SINGAPORE (Feb 20): Global investment bank Jefferies says the increase in buyer’s stamp duty for residential properties in Singapore announced at Budget 2018 on Monday could put a slight dent in developer margins, but is unlikely to put the brakes on positive sentiment.

“While the budget measures are marginally negative for developers, sentiment may not be adversely impacted. There may be slight dent in margins, and overall demand may be supported by other countervailing factors like rising household income, broad-based economic growth and still-low rates,” says analyst Krishna Guha.

Finance Minister Heng Swee Keat yesterday said the government will be raising the top marginal buyer's stamp duty (BSD) rates for residential properties by 1 percentage point to 4%.

Starting today, the higher top marginal rate will apply to the portion of a residential property’s value exceeding $1 million.

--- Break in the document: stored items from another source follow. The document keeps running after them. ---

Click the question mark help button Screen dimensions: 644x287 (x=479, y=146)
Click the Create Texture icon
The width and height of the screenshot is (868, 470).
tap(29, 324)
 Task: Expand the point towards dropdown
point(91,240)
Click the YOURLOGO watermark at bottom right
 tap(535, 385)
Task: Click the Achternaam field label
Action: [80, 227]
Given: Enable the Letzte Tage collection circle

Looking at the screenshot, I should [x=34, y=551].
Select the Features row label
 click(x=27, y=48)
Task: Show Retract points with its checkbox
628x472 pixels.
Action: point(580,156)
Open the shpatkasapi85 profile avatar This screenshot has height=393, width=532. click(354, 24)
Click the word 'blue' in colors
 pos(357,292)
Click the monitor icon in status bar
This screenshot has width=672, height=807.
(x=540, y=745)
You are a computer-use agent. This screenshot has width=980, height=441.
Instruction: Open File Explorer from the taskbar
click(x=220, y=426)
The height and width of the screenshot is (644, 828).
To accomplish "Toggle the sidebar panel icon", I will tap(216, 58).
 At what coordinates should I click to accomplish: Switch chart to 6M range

The increase will impact direct purchases, as well as purchases through share transfers in companies primarily holding residential properties.

See: Top marginal buyer's stamp duty for residential properties raised to 4%

Guha notes that developers’ margins will take a “slight hit” should they choose to absorb the increase in stamp duty. “For future en bloc, especially involving larger sums, developers need to factor the hikes in bid price,” he adds.

However, the analyst highlights that the higher stamp duty is more than a revenue measure for the government than a demand cooling measure.

“The impact is mild on mid-end property purchases. Given the buoyant sentiment and bullish land bids by developers, expectation of future price increase may exceed the impact of higher stamp duties,” Guha says.

As such, Jefferies is keeping its “buy” calls on Wing Tai Holdings and City Developments with target prices at $2.88 and $14.80, respectively.

As at 12.49pm, shares of Wing Tai are trading 4 cents down at $2.21 while shares of CityDev are trading 28 cents down at $12.62.